- PASSAGE PROVIDED -
There’s a reason this place is a legend, and it’s not just the catfish
It’s not every night that I find myself driving an hour for catfish, but from all I’ve heard about the place, Murry’s catfish isn’t just catfish. With each passing mile, my stomach’s audible grumblings increase in decibel. But as I pull off Highway 70 and my headlights illuminate the parking lot, it’s almost completely empty. Like, ghost-town empty.
I park my car in a spot by the door and take a minute to get my bearings. Middle of nowhere might be a stretch, but I’m plum in the heart of Delta duck country somewhere between Carlisle and Hazen. Best I can tell, the place doesn’t even have an address, and I was basically told as much when I called to confirm the location. (“It’s just Highway 70 West,” the voice on the other end of the line had said.) But here I am, and though I haven’t actually crossed the threshold into the place, I’m looking at the empty parking lot and the nondescript facade of the building and the dark nothingness for miles in all directions, and I feel a little … underwhelmed. Especially given the history of the place.
There are a few things I know about Murry’s Restaurant already. I know it takes its name from Olden Murry, the legendary king of catfish who opened the restaurant in the mid-’60s after an injury ended his career with the U.S. Army Corps of Engineers. I also know this Highway 70 location is not the original. Murry’s was initially located over in nearby DeValls Bluff and housed in a railway passenger car, eventually evolving into “a rambling catacomb of interconnected coaches, trailers, and prefabricated rooms,” according to John Egerton’s book Southern Food: At Home, On the Road, in History. Egerton also refers to Olden Murry as “a Rembrandt of the kitchen,” and from what I hear, his son-in-law Stanley Young, the current proprietor, proudly upholds that legacy.
Everyone I know who’s been to Murry’s says Stanley and his wife Becky are the “nicest people in the world,” and I can see it in their eyes when they say so that they mean it. So, I have to wonder: Where is everybody tonight?
Inside, the dining room is quaint and homey. A mock antique mall is set up just past the entrance with a menagerie of items on display: old metal signs, tin cans, salt dishes, fishing lures, wooden baskets, most of them accompanied by little 25¢ signs. A big “Murray Gins” (sic) hangs high and center. Wood-paneled walls are dotted with paintings of waterfowl—ducks on the water, geese in mid-flight. A taxidermied mallard by the front door keeps watch over the cash register while a couple of stuffed geese above the mantle of the fireplace on the far wall are frozen in time with wings outstretched. They’re flanked on either side by framed photos of Stanley on various hunting trips and there is a small collection of goose bands on display as well, his trophies from those outings.
I start to feel a little more at ease as I take the place in. It’s cozy and kitschy and cute. The waitstaff is friendly. I haven’t tasted the food yet, but the aroma wafting out from the kitchen is divine.

- DATASET -
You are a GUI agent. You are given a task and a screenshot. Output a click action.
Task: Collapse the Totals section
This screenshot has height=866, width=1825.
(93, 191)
==
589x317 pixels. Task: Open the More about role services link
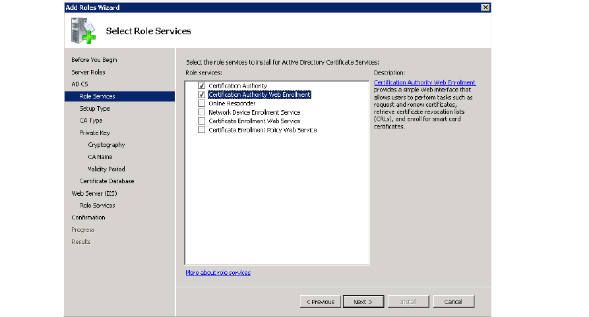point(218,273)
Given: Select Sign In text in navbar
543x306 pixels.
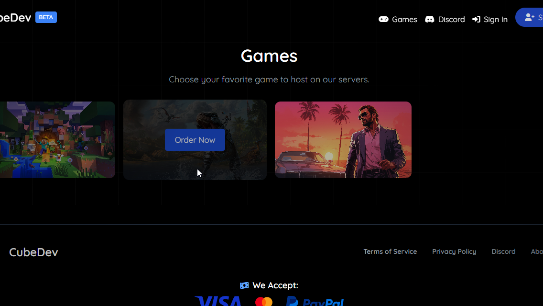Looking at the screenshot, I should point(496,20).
...
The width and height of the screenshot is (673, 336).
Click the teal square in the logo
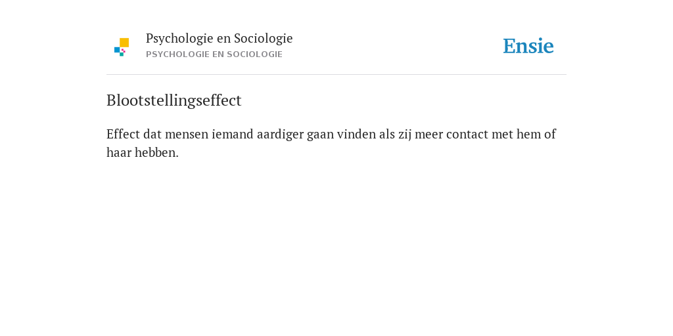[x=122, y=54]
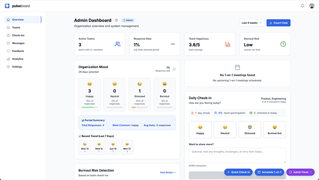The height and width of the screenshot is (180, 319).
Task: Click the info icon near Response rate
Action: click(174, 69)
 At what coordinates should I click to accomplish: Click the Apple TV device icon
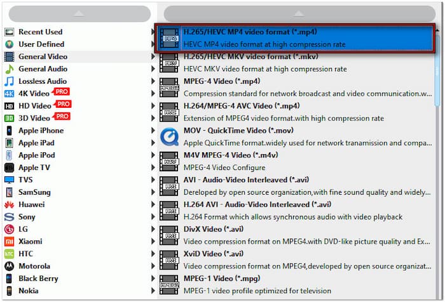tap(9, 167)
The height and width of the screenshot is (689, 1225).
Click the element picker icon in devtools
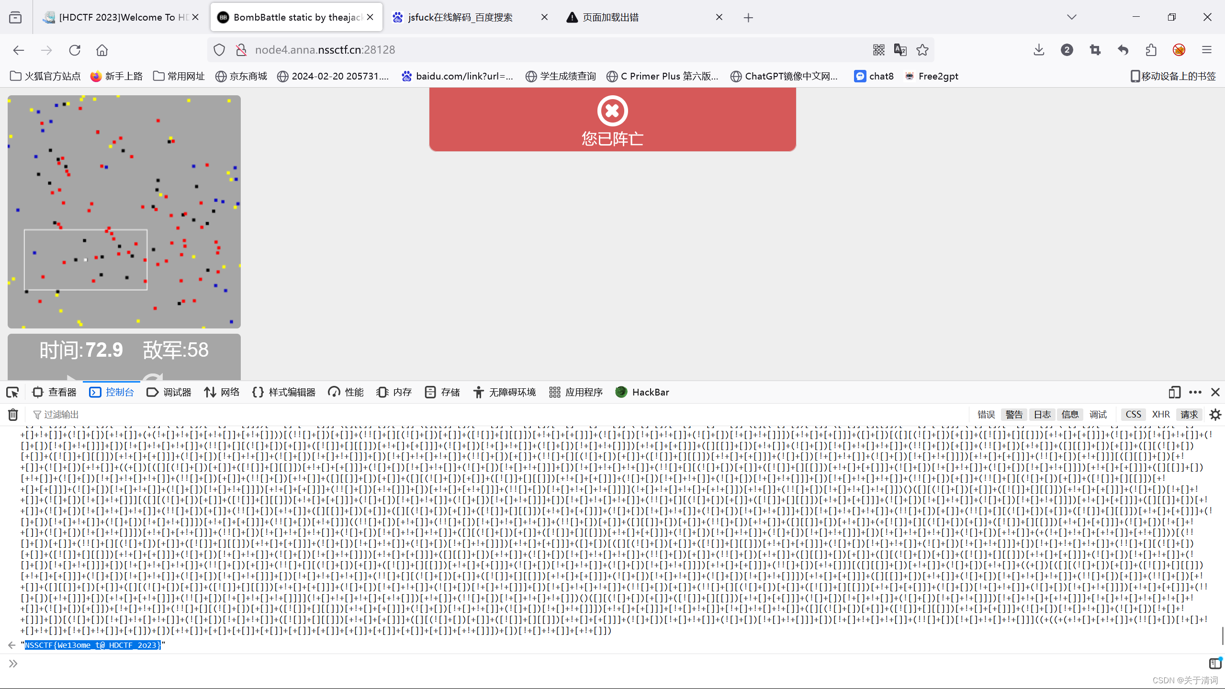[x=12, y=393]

- GOAL OF THE EXERCISE -
Quote the Murry's Restaurant passage, starting at the words "I start to feel" and ending after "kitchen is divine.". Work only from the Murry's Restaurant passage.

- EXERCISE RESULT -
I start to feel a little more at ease as I take the place in. It’s cozy and kitschy and cute. The waitstaff is friendly. I haven’t tasted the food yet, but the aroma wafting out from the kitchen is divine.